Fin mars, alors que le président américain Donald Trump et son homologue chinois Xi Jinping avaient conclu une trêve informelle dans la guerre des mots entre les deux grandes puissances sur l'origine de la maladie, Washington s'était félicité de voir la Chine ne plus propager de théories complotistes sur internet au sujet d'une implication américaine. Mais la trêve a rapidement volé en éclats.
«Sale jeu politique»
L'administration Trump accuse les autorités chinoises d'avoir tardé à alerter le monde sur l'épidémie, et d'en avoir dissimulé l'ampleur. Et donc d'être «responsables» de sa propagation planétaire, de la mort de centaines de milliers de personnes, et de l'actuelle crise économique sans précédent.
Pire, le président américain et son secrétaire d'État, Mike Pompeo, soupçonnent désormais ouvertement Pékin d'avoir caché un accident de laboratoire qui aurait été à l'origine de la pandémie. Le chef de la diplomatie américaine a assuré disposer de «preuves immenses» montrant que le virus, d'origine naturelle, provenait d'un laboratoire de la ville chinoise de Wuhan, tout en reconnaissant ne pas en avoir la «certitude». Mais il n'a dévoilé aucun de ces éléments, et cette thèse, qui n'a pas été confirmée publiquement par le renseignement américain, ne repose donc à ce stade que sur ces soupçons.
Désinformation, a répliqué la diplomatie chinoise: Mike Pompeo «ne peut pas présenter de preuves», «parce qu'il n'en a aucune». «Derrière l'état d'esprit «accusez toujours la Chine» se cache un sale jeu politique, porté par une poignée de personnes qui détournent l'attention par intérêt politique», a même protesté l'ambassadeur chinois à Washington Cui Tiankai dans une tribune dans le Washington Post. «Dans leur manipulation, la Chine doit forcément avoir tort.»
Comptes Twitter «non authentiques»
De son côté, le président russe Vladimir Poutine a dénoncé vendredi, dans un appel téléphonique avec Xi Jinping, «les tentatives par certaines forces d'utiliser l'épidémie comme prétexte pour accuser la Chine», selon le compte-rendu de l'agence de presse officielle Chine Nouvelle.
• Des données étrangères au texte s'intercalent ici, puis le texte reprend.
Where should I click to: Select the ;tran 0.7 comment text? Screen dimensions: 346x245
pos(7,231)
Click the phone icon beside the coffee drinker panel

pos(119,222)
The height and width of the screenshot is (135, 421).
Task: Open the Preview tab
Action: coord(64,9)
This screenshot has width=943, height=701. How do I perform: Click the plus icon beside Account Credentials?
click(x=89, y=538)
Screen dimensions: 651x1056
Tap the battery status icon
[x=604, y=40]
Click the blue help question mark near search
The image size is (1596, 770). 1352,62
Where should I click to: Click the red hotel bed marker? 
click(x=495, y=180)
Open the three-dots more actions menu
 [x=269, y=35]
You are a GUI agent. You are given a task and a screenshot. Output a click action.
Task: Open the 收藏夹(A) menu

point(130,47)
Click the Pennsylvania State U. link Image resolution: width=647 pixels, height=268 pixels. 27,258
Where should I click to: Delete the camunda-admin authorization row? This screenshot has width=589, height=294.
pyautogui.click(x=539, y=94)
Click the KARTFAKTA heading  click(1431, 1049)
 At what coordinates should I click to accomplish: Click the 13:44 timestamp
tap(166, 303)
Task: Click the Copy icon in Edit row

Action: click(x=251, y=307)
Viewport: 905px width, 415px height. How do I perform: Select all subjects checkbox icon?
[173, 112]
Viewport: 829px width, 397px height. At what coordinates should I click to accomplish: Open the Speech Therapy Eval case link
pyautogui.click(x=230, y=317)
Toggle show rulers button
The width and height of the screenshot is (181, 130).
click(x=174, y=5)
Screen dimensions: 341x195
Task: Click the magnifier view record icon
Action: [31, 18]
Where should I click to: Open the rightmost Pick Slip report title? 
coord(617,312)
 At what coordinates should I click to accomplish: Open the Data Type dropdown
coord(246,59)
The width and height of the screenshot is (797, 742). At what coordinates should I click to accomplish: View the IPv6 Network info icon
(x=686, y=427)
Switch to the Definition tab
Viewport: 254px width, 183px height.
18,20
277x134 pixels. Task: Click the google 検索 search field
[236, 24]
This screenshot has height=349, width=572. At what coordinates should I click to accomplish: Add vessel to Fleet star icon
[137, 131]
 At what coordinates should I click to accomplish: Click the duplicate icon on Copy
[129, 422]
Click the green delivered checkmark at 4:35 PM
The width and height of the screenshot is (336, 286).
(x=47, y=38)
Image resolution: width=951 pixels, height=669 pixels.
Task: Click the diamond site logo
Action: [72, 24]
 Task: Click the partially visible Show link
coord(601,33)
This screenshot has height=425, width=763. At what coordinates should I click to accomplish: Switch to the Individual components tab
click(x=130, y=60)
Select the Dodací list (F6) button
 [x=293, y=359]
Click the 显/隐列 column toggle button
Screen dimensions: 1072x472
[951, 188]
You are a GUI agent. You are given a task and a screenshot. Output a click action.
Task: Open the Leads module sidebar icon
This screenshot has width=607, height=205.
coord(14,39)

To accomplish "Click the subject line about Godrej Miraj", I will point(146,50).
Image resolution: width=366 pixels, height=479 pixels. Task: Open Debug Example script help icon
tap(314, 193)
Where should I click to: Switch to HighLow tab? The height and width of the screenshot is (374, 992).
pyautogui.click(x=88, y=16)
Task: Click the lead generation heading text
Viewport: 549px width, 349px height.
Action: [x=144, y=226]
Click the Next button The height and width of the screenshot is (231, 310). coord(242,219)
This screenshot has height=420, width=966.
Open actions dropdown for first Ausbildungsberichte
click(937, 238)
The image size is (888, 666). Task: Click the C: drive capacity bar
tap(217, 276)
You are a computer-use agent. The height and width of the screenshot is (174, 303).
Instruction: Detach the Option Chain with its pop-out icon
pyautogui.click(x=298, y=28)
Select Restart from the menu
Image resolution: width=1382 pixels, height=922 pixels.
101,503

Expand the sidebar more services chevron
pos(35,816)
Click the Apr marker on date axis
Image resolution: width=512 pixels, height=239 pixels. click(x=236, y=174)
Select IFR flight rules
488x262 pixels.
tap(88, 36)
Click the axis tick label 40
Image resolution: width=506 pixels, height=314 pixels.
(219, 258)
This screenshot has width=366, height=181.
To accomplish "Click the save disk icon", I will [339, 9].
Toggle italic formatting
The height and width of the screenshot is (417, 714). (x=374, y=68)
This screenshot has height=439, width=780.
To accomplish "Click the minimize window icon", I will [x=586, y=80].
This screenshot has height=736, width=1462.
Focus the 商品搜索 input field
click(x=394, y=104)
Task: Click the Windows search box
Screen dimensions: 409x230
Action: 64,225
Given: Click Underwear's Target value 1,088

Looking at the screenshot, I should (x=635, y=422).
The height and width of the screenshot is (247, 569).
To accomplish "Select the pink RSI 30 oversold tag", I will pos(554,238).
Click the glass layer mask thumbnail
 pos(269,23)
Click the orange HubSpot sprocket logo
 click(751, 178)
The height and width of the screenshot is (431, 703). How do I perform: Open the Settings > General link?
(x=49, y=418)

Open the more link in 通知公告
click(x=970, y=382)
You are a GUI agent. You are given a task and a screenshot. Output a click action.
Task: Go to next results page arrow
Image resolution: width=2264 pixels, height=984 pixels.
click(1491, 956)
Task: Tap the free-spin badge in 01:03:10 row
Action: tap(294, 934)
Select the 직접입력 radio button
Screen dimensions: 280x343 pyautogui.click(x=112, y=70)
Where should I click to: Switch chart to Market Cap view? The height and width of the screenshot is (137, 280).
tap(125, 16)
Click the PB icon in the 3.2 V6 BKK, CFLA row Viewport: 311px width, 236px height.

La Russie «soutiendra fermement la Chine», a-t-il ajouté.
Or, le département d'Etat américain estime que Pékin a de nouveau intensifié sa «campagne de désinformation agressive», pour défendre la gestion chinoise de l'épidémie et critiquer les États-Unis.
Selon Lea Gabrielle, les autorités chinoises «s'adaptent en temps réel et utilisent de plus en plus des techniques employées depuis longtemps par Moscou», «pour semer la confusion et tenter de convaincre les gens que le Covid n'est pas né en Chine». «Nous constatons que le Parti communiste chinois adopte des tactiques russes», car «il estime que ça marche», a-t-elle insisté.
En cause, ces mêmes «techniques» employées, selon le renseignement américain, par la Russie pour s'ingérer dans la présidentielle américaine de 2016 pour favoriser Donald Trump. La diplomate décrit un recours fortement accru par Pékin à «des logiciels pour développer ses thèses sur les réseaux sociaux», avec un nouveau réseau «artificiel» de «comptes Twitter non authentiques créés dans le but d'amplifier la propagande et la désinformation chinoise».
Le phénomène avait déjà été relevé par Washington à l'occasion des manifestations pro-démocratie à Hong Kong, mais s'est depuis renforcé, a-t-elle dit.
«De nombreux comptes Twitter de diplomates chinois ont enregistré une hausse majeure de nouveaux abonnés depuis mars», une tendance qui s'est accélérée jusqu'en mai, a encore expliqué Lea Gabrielle. Le nombre de nouveaux abonnés récemment créés est passé, pour ces comptes du ministère chinois des Affaires étrangères, de ses porte-paroles ou de ses ambassades, de 30 par jour en moyenne auparavant à plus de 720 par jour, a-t-elle détaillé, jugeant le lien avec le Parti communiste chinois «hautement probable».